Jumping, Moving & Shaking
As a rookie on the Knicks, Frye quickly established himself as a threat from mid-range. He put up 30 points on Andrew Bogut 20 games into the season. Bogut was also a rookie, and was the first pick in the same draft that Frye fell to #8. Safe to say Frye had a chip on his shoulder that night.
“I had 30 that day on jumpers. I was jumping, I was moving, I was shaking,” Frye said.
The next practice after that game, coach Brown told Frye that he couldn’t shoot anymore jumpers. Everyone on the team told him not to listen. They were sure coach was just messing around.
“He was like no, if you shoot a jumper, you’re gonna sit on the side,” Frye said.
During practice they were even running plays that were specifically designed for Frye to shoot.
“David Lee is guarding me, he backs up five feet. I dribble and kick the ball out and [coach] was like ‘good job son.'”
As a 7-foot rookie quickly developing a jump shot, Frye’s confidence was devastated by coach Brown’s purposeful stonewalling of his game.
“When you get a rookie with a game that’s already moving fast…to have a coach absolutely T-bone that, I went into a spiral of when to shoot, when not to shoot…it was all over the place.”
“He had a way he wanted to coach, and yet, none of us were good enough for that way of coaching,” Frye said. “As a coach, I disagree with 99% of everything he said.”
‘Dark Cloud’
As a team that ended up 23-59 for the season, there were plenty of game films to study. Coach Brown would force the team to spend multiple hours watching the replays of their losses, spreading negativity across the organization.
“Nobody wants to see four hours of us losing,” Frye said. “[Coach Brown] was a gigantic dark cloud,” he added.
In his 14 year career, Frye has played for 10 different coaches. He’s seen all different styles of leadership. What upset him most about coach Brown is he never gave anyone on the team the opportunity to work together – where everyone has a specific role and knows it. Coach would even throw different players into the starting lineup depending on what city they were in.
“If you were from Phoenix, you could start that game,” Frye said with a look of confusion.
To be fair, Frye admits that he doesn’t know what the conversations were like between coach Brown and the Knicks front office at the time.

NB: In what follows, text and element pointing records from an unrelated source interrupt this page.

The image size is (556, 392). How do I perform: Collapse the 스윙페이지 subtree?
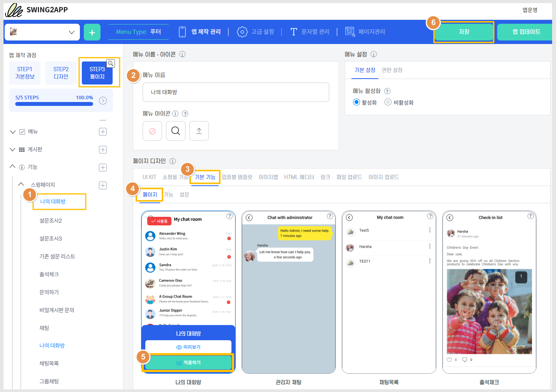point(21,185)
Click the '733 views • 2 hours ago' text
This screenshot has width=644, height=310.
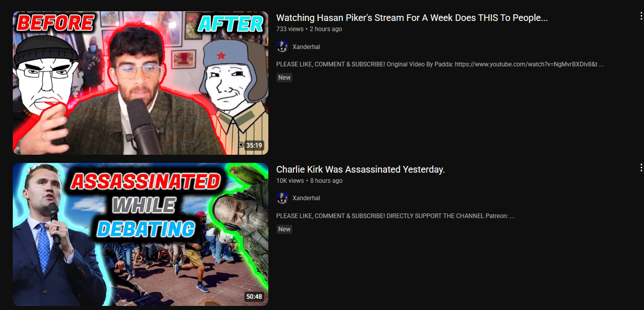[x=309, y=29]
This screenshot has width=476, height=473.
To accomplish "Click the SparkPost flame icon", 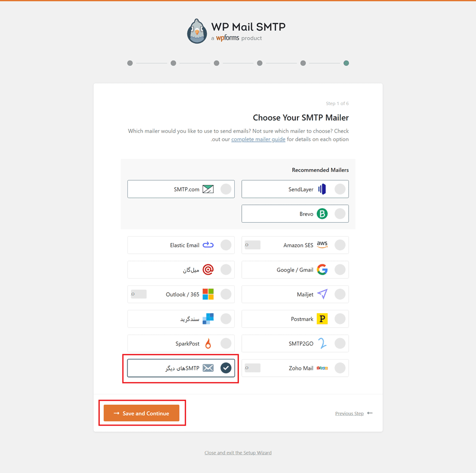I will coord(208,344).
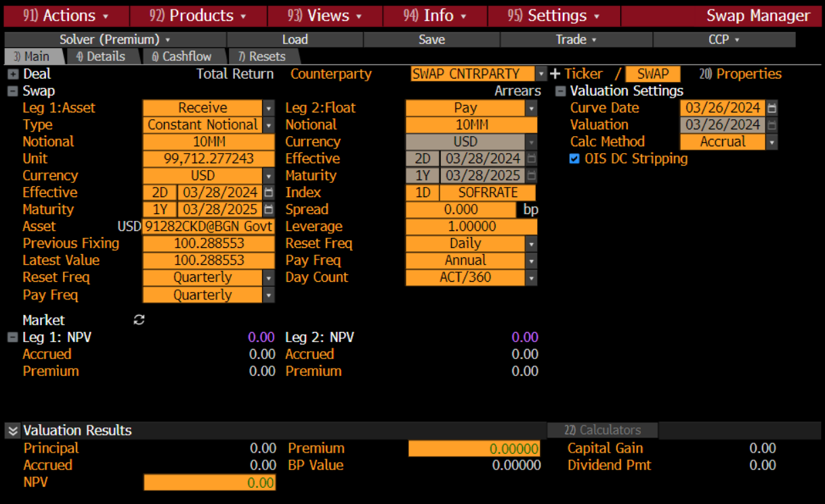
Task: Click the Valuation Results double-chevron icon
Action: 12,431
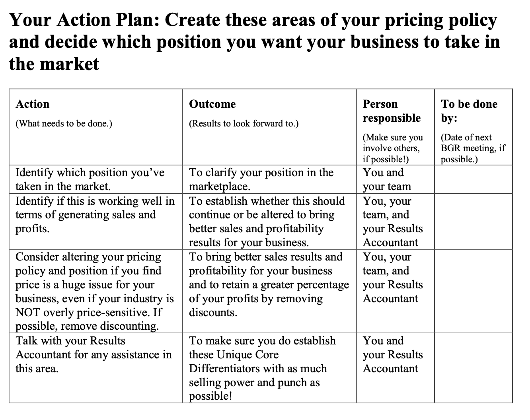
Task: Click the "To clarify your position" outcome cell
Action: [261, 179]
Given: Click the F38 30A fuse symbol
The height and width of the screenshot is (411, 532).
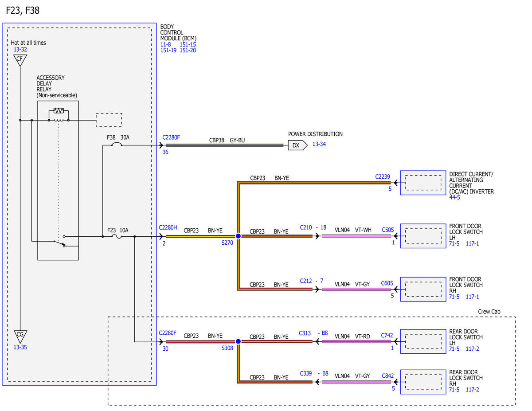Looking at the screenshot, I should click(117, 145).
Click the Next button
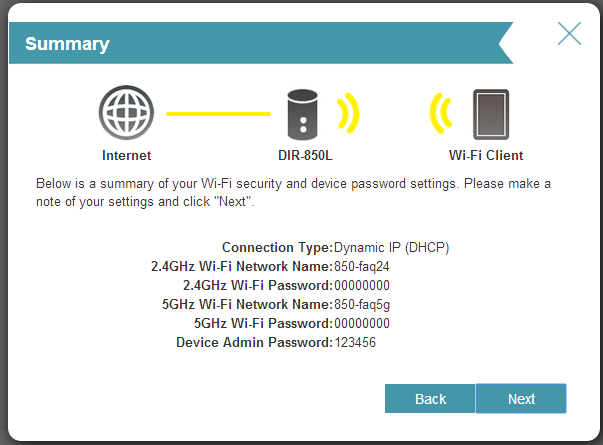The image size is (603, 445). 521,398
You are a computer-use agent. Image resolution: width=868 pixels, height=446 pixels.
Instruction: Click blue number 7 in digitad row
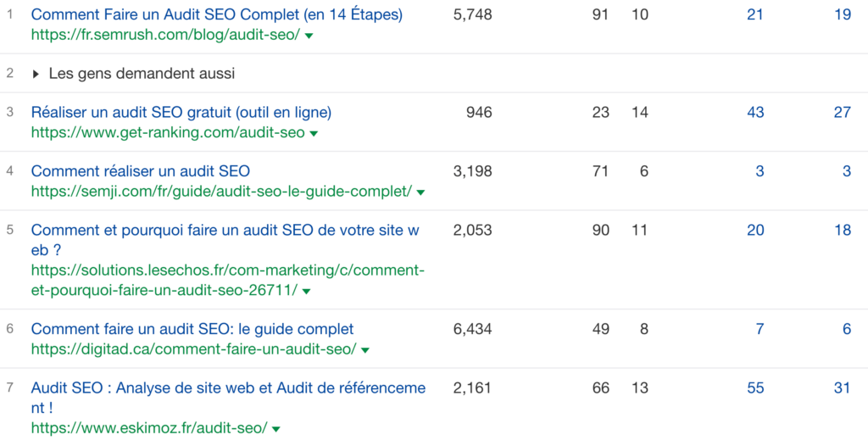click(x=760, y=329)
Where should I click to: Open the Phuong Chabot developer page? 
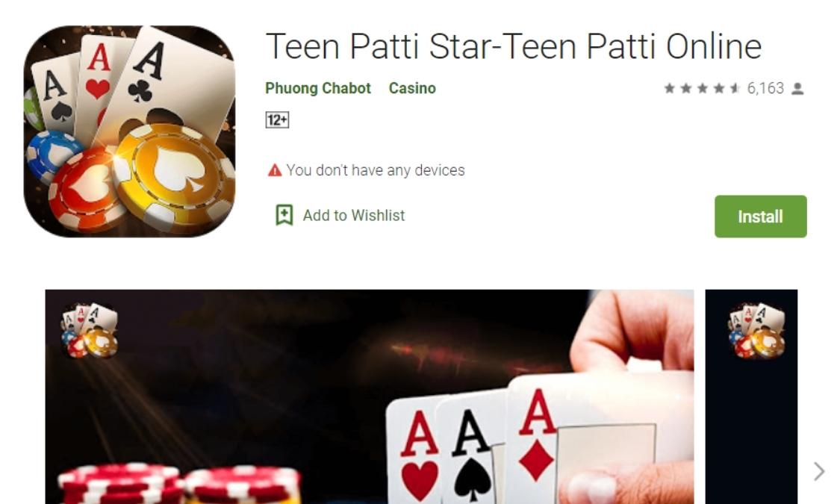point(317,88)
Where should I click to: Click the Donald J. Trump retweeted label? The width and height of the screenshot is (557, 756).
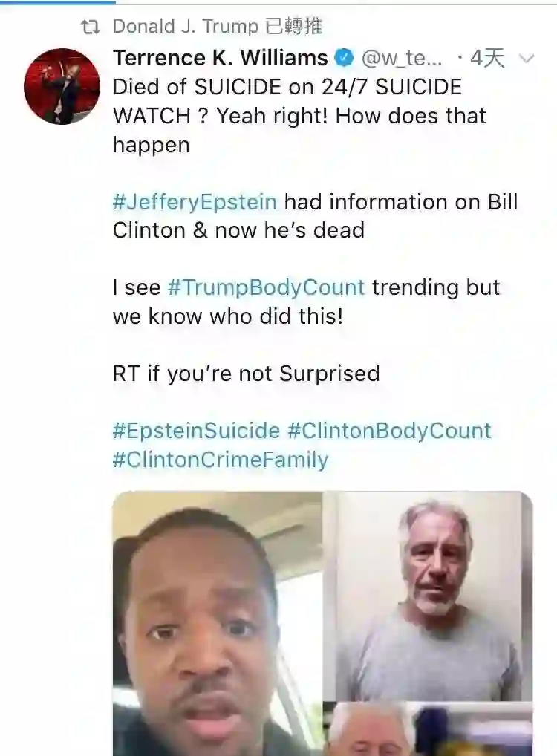pos(218,27)
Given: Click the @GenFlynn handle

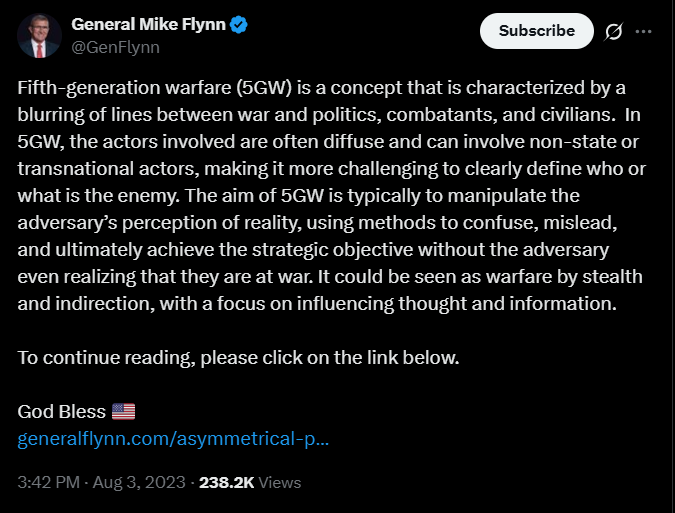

And yet, coach Brown’s relationship with members of the 2005-06 Knicks squad that he coached shed light on an unfortunate reality about his lack of leadership.
“There’s not any player on the team that he coached that would vouch for him and say ‘he put us in a situation to win every single night,'” Frye said. “Which is against everything he did with A.I. [Allen Iverson] in Philadelphia. So I don’t know what happened.”